Michigan Educational Association recognizes SVSU professor

J. Blake Johnson, associate professor of art, recently received the Distinguished Servant of Public Education award from the Michigan Education Association (MEA).

This award honors an individual who promotes public education at any level through union activity, political action and/or community advocacy.

The award was presented at the Human Rights and Excellence Awards Luncheon at the MEA Winter Conference on Feb. 2

Johnson was recognized for his work with Cardinal Solutions, a group of students and faculty that work to develop marketing solutions for buisnesses across the region.

Johnson said he is honored to be recognized with the award.

“I’m humbled to be recognized by fellow educators for my efforts to improve student learning through community engagement,” he said. “I’m also thankful for all our community partners that have trusted us to help make a better community.”

Johnson also commended the students participating in Cardinal Solutions:

“The work that our Cardinal Solutions students complete when serving our community is truly at the professional level,” he said. “They take these responsibilities seriously, and as they do, they develop soft-skills such as problem solving, communication (both verbal and written) and teamwork.”
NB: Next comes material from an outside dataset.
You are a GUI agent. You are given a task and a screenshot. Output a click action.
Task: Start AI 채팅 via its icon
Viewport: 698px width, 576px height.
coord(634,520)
The skills students learn while in the group can be a major asset, according to Johnson.

“Many of our former students have found that their time serving the community has opened the door to career opportunities and even advanced job placement due to their time in Cardinal Solutions,” he said Johnson joined SVSU in 2007. He has a background in graphic design and teaches related courses.

Johnson helped form Cardinal Solutions in 2014 and serves as the director currently.

He elaborated on the work that the group has completed since its inception:

“We have designed apps, we have made math workbooks, we have supplied numerous logo and branding sets for organizations [and] we have also designed multiple websites,” he said.

He hopes that Cardinal Solutions can keep helping the community and the students that participate in it.

“I hope that Cardinal Solutions continues to grow,” he said. “This benefits our students and our communities. We welcome any interested student and faculty to contact us. Students become involved when a nonprofit or business contacts us with a request, so we cannot assign students to projects immediately. Instead, we need to align the student talents with a client project, so the timing is not always perfect.”

Johnson added that there are several ways that interested students can get involved with the group.

“Students can be involved in two ways, either by a course or a series of courses where the professor adds the client project as part of the curriculum or [by joining a] small interdisciplinary team that meets weekly with the professors and client to complete a major task within a term, or series of terms,” he said. “Those students earn a scholarship, and can choose to earn credit via an independent study.”